▶ [PROBLEM SET]
(1) From the NXP DITA page, restate the paragraph beginning "As mentioned in the interview" as a short bulleted list that keeps its main facts.
(2) Quote the NXP DITA page from "About John Walker" up to and including "Netherlands since 2000.".
(3) Answer these questions from the NXP DITA page:
(a) Since what year has John Walker lived and worked in the Netherlands?
(b) What does the page say DITA is?
(c) Who from NXP was interviewed?

*** PASSAGE PROVIDED ***

Author Archives John Walker

John Walker

About John Walker

As Business Analyst in the Sales and Marketing group of NXP Semiconductors I am responsible for data/content models, processes, and tooling for product information at NXP Semiconductors. I am originally from the UK, but have been living and working in the Netherlands since 2000.

How we’re using DITA at NXP

Recently DITAWriter (AKA Keith Schengili-Roberts) posted a series of interviews (here, here and here) about the uptake of DITA in the Semiconductor industry. For those of you who have never heard of DITA, in short, it is an OASIS XML standard for authoring and publishing modular topic-based content.

One of the interviews was with our very own Colin Maudry, so I thought it would be useful to expand on how NXP is using DITA and give some facts and figures.

As mentioned in the interview, we primarily use DITA as the source format for what we call our “value propositions”. This content is essentially the marketing narrative about our products and consists of a description, features and applications plus a few other optional bits and pieces. This content ends up in a few different outputs including: data sheets, product web pages and mobile apps as shown in the following diagram.

Each of the circled bits of content is a topic, which is a discrete content resource that can be re-used across multiple documents (or maps in DITA-speak). This is particularly useful for applications lists, for example, where many products share that same list of ‘standard’ applications. This pays dividends when translating as we do not end up translating the same content time and time again, which results in more consistent translated content and lower costs.

Here are a few of the reasons we have chosen DITA:

  • Provides an ‘agnostic’ source format for multiple output formats
  • Separates content structure (meaning) from style (look and feel)

*** PROVIDED DATA ***

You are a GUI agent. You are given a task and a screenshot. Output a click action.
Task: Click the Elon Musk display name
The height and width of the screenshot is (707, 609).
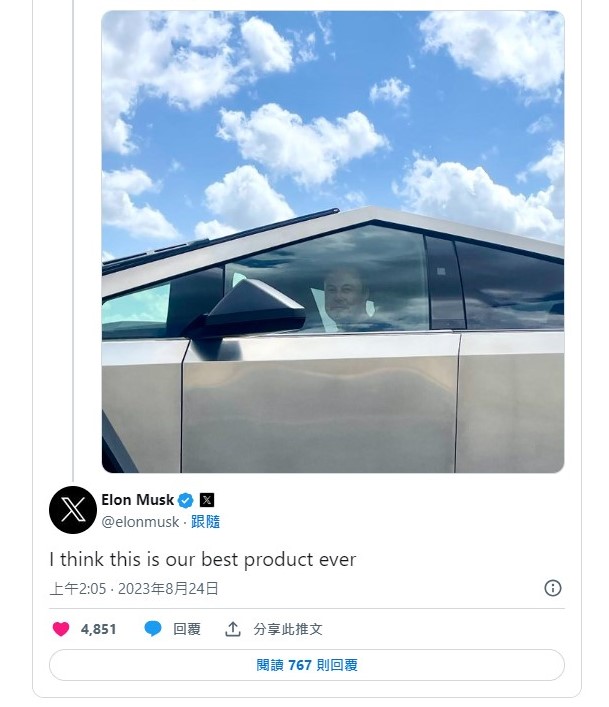click(138, 500)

***

▶ [SOLUTIONS FOR EACH TASK]
(1)
- NXP uses DITA mainly as the source format for its "value propositions."
- These are the marketing narrative about its products: a description, features, applications and a few optional parts.
- This content goes into several outputs, including data sheets, product web pages and mobile apps.

(2)
About John Walker

As Business Analyst in the Sales and Marketing group of NXP Semiconductors I am responsible for data/content models, processes, and tooling for product information at NXP Semiconductors. I am originally from the UK, but have been living and working in the Netherlands since 2000.

(3)
(a) Since 2000.
(b) An OASIS XML standard for authoring and publishing modular topic-based content.
(c) Colin Maudry.